Harvey, who earlier this year moved to Dublin City University as vice-president for research and innovation, was also involved in the five-year European Conco project to look at venom from a cone snail. It’s a small animal, but the marine snail Conus consors has an intriguing hunting strategy.
“Snails in the sea are not any faster than the snails you get in your garden, and fish are pretty fast,” says Harvey. “So the cone snail sits a little bit buried in the sand in the seabed and it attracts the fish. When the fish comes close enough the fish-hunting snail can expel a harpoon-like disposable tooth – it has a barb on the end and is hollow, like a hypodermic syringe, and the end of it is connected to a venom sac. The snail harpoons the fish, and pumps venom down the tube.
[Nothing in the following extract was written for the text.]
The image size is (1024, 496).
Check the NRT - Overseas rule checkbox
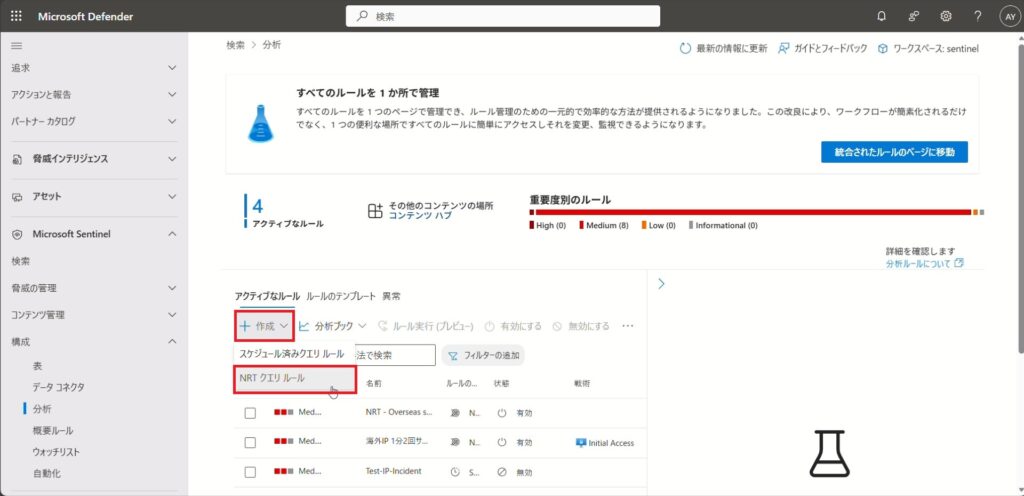click(250, 413)
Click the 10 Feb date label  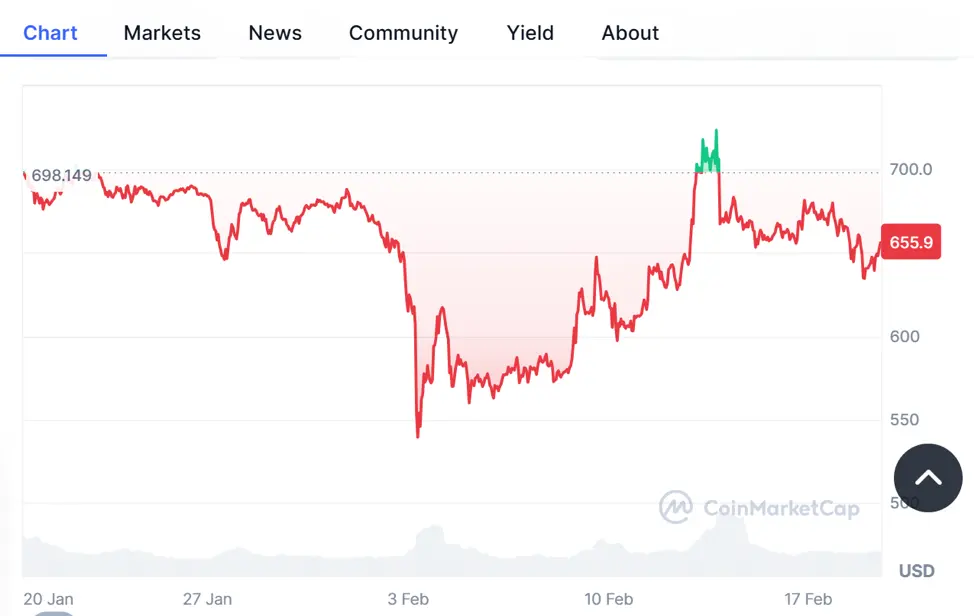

“These venoms are a cocktail of toxins that act at different times – individually they probably would kill a fish but they would take maybe 10 minutes, yet when they are all together they can paralyse the fish in a matter of seconds.”
Cone-snail venom had previously yielded molecules which are useful in pain relief, and the Conco project has now found a sodium ion channel blocker that has long-lasting effects.
The cone-snail analysis could have more to offer, according to Harvey: “There are quite a few intriguing findings that are still being investigated,” he says.
QUB’s Chris Shaw also paints a picture of a field with many possibilities. Hunting for natural products in venom is an area that he says is on the up: “I think they are about to come into their own.”
Sifting through a molecular bin
When a mammalian cell is faced with a nasty or dangerous molecule, it often sends it to the “bin”: a section in the cell called the lysosome where molecules get smashed up and recycled.
But some toxins seem to get around this security measure, and a project at University College Dublin is looking to figure out why. The hope is that what they identify could help find new ways to deliver therapeutic drugs or nanoparticles into cells more effectively.
Dangerous molecules, such as ricin (a poison that was infamously injected into Georgi Ivanov Markov from an umbrella tip) and the agents in the bacteria Shigella and E coli that give us food poisoning, have ways to avoid that route to the cellular bin, says Jeremy Simpson, professor of cell biology at UCD. Instead, they seem to get moved into cells in a way that means they can remain active.
“The premise we are working on is that if we could understand how these toxins traffic through these pathways, then we could apply this knowledge in the drug delivery context,” says Simpson.
Plans are underway to individually knock down around 22,000 genes in human cells growing in the lab, and use an automated system to look at what subsequently happens when a safe version of an E coli toxin or else artificial nanoparticles are trafficked into cells.
“We will do all all 22,000 genes systematically,” says Prof Simpson. “Once we have got a list of genes associated with these pathways we can hopefully be a bit more intelligent about understanding which genes and proteins are responsible for how these things go inside cells. And the main driver for what we would like to do, is to use this knowledge to improve drug delivery.”